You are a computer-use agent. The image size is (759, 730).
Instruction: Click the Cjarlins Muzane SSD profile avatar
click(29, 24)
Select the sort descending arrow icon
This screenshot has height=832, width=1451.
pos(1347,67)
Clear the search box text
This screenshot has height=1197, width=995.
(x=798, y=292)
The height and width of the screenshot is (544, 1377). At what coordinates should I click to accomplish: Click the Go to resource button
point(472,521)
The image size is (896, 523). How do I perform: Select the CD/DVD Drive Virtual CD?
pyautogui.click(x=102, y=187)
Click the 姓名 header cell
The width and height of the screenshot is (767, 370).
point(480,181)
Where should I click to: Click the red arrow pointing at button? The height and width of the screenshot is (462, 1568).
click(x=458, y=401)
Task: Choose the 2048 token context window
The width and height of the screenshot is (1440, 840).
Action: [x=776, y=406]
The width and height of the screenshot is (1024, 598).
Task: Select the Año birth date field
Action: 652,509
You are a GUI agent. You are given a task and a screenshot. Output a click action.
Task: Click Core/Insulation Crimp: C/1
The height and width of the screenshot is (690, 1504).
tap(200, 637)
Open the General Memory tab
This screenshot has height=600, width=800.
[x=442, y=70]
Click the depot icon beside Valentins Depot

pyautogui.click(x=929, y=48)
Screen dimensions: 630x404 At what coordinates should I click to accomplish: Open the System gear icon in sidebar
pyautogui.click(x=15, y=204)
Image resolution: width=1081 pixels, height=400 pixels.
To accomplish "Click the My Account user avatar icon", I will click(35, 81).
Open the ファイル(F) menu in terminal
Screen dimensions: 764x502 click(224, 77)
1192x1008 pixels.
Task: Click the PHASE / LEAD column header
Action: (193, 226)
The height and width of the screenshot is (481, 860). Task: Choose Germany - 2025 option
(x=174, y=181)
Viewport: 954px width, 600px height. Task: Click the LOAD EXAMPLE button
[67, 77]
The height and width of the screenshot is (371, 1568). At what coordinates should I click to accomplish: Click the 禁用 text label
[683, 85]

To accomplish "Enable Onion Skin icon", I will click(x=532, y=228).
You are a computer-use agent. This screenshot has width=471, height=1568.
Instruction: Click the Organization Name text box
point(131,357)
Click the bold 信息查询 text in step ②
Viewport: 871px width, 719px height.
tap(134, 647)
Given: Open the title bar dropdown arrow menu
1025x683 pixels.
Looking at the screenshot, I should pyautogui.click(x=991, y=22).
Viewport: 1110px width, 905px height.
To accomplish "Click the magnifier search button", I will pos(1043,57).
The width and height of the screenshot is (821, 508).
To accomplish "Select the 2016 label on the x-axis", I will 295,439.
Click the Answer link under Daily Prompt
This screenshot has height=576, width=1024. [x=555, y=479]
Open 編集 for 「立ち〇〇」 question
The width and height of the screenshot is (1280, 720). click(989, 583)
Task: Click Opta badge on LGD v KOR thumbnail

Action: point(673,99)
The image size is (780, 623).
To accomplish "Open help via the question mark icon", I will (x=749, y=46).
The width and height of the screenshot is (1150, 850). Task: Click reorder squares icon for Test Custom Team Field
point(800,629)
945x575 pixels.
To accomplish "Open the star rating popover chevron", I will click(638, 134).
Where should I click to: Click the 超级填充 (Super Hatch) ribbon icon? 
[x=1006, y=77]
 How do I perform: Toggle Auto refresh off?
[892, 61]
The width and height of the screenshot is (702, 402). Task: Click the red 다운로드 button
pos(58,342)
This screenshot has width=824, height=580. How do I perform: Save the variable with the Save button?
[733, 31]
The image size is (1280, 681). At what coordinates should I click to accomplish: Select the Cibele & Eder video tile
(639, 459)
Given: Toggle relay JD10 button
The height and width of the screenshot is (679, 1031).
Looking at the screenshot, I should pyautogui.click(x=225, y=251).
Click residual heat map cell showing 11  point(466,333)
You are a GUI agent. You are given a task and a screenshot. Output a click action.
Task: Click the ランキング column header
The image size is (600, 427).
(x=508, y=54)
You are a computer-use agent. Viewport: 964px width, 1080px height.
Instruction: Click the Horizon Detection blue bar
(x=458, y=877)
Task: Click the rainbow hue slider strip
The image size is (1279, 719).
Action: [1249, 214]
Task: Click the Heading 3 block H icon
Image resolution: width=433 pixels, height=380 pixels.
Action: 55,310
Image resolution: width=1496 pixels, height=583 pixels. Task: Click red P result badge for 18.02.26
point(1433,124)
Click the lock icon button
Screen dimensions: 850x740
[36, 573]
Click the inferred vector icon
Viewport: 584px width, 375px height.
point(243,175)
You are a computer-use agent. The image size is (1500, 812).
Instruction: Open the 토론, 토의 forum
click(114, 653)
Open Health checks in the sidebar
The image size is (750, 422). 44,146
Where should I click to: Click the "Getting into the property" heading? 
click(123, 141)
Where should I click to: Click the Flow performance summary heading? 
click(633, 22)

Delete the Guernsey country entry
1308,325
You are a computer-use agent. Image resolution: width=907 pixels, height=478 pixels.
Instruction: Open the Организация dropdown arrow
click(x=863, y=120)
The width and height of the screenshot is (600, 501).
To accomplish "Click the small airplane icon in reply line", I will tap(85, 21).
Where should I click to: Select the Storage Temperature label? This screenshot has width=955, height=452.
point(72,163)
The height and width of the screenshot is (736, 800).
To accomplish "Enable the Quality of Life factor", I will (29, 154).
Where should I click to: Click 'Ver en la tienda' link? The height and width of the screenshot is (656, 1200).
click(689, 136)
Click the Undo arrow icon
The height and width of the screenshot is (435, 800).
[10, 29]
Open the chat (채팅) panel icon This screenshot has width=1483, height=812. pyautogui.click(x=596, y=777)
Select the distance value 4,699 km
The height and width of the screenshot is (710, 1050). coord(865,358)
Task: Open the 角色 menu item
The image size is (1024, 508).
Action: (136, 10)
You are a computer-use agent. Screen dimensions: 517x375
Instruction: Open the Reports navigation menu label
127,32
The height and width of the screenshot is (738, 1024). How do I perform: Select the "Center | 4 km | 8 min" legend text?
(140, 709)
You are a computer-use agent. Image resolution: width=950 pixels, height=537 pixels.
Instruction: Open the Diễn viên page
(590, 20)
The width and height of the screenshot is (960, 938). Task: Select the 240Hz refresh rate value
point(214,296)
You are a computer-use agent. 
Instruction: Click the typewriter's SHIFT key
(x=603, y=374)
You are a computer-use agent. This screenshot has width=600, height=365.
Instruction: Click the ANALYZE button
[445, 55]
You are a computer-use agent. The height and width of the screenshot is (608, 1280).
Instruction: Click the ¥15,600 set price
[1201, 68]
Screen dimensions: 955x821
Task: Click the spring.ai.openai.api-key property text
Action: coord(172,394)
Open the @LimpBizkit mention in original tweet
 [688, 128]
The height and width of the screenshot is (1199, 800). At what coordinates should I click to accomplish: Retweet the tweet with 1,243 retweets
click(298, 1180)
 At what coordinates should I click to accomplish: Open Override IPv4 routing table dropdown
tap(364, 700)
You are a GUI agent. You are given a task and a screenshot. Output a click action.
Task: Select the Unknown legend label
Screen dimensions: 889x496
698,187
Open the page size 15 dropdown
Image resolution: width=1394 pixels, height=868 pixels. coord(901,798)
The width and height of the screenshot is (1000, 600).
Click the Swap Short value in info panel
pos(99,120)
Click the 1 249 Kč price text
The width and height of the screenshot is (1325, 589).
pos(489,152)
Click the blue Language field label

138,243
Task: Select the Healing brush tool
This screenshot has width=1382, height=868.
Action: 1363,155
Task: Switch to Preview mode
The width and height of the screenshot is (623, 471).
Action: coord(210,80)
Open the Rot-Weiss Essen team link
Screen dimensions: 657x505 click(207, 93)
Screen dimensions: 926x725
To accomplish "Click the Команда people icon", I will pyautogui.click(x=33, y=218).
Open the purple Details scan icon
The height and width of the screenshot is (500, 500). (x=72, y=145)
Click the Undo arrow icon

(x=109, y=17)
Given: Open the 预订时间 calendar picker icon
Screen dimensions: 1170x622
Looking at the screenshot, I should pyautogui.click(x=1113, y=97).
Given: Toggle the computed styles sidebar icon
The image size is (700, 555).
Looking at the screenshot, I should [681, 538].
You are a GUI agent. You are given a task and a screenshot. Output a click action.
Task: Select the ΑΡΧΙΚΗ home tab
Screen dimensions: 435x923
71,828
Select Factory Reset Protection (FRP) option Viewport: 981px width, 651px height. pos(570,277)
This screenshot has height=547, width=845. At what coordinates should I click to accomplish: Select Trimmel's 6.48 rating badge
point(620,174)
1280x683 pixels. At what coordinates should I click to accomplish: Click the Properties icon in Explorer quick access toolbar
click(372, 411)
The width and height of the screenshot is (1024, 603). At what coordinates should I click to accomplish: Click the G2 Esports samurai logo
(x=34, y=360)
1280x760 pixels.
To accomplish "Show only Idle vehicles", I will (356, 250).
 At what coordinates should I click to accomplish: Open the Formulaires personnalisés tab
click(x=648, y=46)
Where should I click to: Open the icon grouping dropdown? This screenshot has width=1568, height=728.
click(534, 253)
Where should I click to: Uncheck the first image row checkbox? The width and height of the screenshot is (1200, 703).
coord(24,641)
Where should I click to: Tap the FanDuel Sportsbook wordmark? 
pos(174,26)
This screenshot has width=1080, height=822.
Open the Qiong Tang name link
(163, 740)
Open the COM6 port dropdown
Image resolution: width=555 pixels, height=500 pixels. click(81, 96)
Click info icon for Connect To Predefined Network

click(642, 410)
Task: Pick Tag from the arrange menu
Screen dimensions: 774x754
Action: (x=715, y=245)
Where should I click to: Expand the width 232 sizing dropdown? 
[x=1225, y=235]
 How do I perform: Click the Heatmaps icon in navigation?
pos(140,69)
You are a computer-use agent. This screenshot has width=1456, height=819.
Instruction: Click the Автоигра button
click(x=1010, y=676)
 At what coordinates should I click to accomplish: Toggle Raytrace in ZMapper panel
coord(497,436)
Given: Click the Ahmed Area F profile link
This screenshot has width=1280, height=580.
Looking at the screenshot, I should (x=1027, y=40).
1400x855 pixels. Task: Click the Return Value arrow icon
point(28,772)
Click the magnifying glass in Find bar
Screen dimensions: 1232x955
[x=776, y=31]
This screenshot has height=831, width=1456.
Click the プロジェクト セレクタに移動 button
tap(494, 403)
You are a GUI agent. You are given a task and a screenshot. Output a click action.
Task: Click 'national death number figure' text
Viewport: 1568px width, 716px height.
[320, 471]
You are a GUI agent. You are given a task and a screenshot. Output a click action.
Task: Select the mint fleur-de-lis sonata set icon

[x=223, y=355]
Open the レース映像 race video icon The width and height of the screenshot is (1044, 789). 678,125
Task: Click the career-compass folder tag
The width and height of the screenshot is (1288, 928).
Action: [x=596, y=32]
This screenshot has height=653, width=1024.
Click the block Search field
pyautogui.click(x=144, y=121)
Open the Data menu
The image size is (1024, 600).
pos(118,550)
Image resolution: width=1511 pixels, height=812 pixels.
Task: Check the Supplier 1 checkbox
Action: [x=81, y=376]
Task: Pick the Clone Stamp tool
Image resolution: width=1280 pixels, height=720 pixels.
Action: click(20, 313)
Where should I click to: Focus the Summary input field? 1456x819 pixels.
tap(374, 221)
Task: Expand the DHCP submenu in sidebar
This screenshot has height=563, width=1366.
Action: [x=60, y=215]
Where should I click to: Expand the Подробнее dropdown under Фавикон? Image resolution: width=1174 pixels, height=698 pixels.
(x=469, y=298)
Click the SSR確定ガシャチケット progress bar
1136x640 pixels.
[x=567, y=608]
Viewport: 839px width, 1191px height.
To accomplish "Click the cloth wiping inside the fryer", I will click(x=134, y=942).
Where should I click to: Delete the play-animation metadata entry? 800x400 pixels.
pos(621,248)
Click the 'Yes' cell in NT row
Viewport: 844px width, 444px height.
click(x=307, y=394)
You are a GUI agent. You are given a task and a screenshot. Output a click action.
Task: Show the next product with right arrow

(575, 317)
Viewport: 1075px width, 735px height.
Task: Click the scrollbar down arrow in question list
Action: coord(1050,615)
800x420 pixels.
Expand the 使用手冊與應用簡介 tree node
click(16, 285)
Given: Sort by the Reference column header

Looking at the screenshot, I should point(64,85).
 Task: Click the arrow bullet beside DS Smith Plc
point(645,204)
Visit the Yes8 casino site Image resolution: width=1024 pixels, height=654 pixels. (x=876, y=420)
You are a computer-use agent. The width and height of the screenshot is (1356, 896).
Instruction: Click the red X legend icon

### Directions
Check each line of the data above for the string "Enable", and copy the ones that have it.

### Response area
To accomplish "Enable Onion Skin icon", I will click(x=532, y=228).
To accomplish "Enable the Quality of Life factor", I will (29, 154).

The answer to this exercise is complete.